Please return every line of the records that contains the word "computer".

* **Provided material**
###
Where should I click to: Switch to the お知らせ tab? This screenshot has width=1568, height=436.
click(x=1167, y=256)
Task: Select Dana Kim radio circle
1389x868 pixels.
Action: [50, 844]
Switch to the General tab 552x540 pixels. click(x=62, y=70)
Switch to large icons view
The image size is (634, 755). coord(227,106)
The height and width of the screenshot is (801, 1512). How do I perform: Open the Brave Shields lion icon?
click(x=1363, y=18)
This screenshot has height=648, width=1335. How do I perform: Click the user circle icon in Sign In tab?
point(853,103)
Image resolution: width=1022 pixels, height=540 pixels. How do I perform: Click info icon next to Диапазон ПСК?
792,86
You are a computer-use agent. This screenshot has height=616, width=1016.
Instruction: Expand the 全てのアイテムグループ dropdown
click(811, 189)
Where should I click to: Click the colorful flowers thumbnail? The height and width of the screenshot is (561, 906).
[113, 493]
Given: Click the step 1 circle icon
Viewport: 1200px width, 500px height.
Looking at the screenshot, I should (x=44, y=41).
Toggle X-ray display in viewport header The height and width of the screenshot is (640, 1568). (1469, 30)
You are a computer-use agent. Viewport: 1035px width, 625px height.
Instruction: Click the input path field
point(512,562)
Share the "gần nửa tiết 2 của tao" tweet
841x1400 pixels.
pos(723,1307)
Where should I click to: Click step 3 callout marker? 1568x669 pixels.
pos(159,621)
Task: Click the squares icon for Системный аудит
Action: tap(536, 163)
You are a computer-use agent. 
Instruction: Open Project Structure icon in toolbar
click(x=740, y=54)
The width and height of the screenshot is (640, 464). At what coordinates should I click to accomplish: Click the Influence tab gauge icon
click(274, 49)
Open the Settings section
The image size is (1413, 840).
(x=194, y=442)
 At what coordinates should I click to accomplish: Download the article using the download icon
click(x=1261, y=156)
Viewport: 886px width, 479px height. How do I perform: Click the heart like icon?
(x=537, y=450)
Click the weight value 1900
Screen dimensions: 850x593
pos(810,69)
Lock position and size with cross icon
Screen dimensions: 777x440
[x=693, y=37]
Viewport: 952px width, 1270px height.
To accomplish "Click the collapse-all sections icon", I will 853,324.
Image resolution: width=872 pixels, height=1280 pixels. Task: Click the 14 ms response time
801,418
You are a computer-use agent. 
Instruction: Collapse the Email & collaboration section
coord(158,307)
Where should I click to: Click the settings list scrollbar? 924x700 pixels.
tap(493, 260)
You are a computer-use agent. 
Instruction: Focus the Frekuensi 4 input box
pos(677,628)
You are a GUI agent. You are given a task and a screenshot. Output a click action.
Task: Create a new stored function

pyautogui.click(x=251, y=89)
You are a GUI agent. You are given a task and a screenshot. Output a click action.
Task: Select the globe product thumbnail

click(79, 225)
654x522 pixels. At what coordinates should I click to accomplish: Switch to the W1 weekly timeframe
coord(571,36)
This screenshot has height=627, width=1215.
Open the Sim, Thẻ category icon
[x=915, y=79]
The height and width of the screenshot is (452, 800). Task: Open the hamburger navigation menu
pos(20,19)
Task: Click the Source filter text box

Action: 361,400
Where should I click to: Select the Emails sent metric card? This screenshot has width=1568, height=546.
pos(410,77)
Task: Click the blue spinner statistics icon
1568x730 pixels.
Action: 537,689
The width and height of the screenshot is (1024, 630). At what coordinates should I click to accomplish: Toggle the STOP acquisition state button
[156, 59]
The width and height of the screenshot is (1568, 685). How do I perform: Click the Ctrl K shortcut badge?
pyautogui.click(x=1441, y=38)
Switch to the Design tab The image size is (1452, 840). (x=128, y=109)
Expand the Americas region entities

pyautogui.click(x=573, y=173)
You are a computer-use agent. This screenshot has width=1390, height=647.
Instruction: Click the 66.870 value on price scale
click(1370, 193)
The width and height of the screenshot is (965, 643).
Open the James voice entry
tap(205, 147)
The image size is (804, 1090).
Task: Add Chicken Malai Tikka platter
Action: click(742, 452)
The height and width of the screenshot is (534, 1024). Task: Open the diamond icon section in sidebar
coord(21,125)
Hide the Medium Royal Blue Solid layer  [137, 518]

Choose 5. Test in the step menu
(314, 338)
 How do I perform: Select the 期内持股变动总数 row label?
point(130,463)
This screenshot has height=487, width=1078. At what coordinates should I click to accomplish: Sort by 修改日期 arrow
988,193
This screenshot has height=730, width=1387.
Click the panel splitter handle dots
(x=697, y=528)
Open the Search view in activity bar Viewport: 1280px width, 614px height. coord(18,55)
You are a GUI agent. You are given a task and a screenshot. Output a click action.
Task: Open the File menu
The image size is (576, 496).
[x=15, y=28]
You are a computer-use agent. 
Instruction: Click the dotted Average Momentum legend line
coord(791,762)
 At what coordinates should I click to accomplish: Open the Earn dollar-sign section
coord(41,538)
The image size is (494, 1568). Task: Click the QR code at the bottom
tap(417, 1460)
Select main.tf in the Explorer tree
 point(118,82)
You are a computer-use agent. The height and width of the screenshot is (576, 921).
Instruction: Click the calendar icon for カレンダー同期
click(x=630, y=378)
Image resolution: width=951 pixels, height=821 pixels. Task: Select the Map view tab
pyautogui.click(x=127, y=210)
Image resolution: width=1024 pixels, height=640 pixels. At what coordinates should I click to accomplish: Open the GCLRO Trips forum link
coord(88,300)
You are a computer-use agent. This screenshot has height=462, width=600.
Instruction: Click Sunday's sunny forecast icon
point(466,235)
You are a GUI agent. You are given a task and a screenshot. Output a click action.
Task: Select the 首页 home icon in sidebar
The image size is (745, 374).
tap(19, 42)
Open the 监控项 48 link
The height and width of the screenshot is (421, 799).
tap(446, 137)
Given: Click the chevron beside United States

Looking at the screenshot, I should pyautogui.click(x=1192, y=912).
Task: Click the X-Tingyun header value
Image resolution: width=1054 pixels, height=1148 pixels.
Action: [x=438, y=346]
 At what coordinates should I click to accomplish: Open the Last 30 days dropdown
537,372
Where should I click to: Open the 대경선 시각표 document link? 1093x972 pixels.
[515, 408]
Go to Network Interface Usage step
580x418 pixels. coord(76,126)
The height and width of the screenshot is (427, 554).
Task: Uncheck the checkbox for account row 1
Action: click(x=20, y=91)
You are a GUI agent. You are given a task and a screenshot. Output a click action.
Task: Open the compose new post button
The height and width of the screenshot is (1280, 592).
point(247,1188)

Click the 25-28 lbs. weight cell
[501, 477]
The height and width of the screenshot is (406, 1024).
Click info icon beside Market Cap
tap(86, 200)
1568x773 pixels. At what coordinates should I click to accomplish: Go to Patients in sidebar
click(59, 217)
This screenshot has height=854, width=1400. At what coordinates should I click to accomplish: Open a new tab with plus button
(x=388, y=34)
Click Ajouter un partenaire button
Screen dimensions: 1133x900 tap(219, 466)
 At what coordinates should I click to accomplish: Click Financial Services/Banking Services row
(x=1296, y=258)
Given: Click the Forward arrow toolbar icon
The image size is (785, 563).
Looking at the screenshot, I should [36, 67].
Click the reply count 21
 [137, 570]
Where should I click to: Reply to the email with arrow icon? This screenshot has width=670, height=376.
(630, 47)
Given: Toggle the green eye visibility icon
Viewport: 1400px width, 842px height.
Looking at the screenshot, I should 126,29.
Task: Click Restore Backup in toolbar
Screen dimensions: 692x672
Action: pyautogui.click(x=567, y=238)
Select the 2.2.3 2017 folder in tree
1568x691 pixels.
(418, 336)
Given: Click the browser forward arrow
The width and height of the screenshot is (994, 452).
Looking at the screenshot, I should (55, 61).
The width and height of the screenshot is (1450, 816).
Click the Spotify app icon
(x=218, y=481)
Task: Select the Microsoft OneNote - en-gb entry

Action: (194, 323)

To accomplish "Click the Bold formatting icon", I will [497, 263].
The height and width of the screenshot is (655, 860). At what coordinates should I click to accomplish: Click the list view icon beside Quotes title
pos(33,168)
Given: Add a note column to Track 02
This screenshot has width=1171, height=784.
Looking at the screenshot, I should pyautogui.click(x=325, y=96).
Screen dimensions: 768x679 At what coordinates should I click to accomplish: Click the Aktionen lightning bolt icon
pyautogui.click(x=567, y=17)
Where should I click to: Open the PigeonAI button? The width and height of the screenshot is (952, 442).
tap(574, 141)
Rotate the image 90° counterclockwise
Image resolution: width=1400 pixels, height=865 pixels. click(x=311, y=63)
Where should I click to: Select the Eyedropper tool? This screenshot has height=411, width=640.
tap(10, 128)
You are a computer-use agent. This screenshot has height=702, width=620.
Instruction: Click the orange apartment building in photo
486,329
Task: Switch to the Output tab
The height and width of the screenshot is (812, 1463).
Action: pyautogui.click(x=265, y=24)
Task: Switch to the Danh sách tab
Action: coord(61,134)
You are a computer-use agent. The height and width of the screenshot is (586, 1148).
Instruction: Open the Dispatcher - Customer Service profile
###
* **Solution to this exercise**
You are a computer-use agent. This screenshot has height=616, width=1016.
You are a computer-use agent. Viewport: 1035px width, 625px height.
You are a computer-use agent. 
You are a computer-use agent. 
You are a computer-use agent. 
You are a computer-use agent. This screenshot has width=1390, height=647.
You are a computer-use agent. 
You are a computer-use agent. The height and width of the screenshot is (576, 921).
You are a computer-use agent. This screenshot has height=462, width=600.
You are a computer-use agent. This screenshot has height=702, width=620.
You are a computer-use agent. The height and width of the screenshot is (586, 1148).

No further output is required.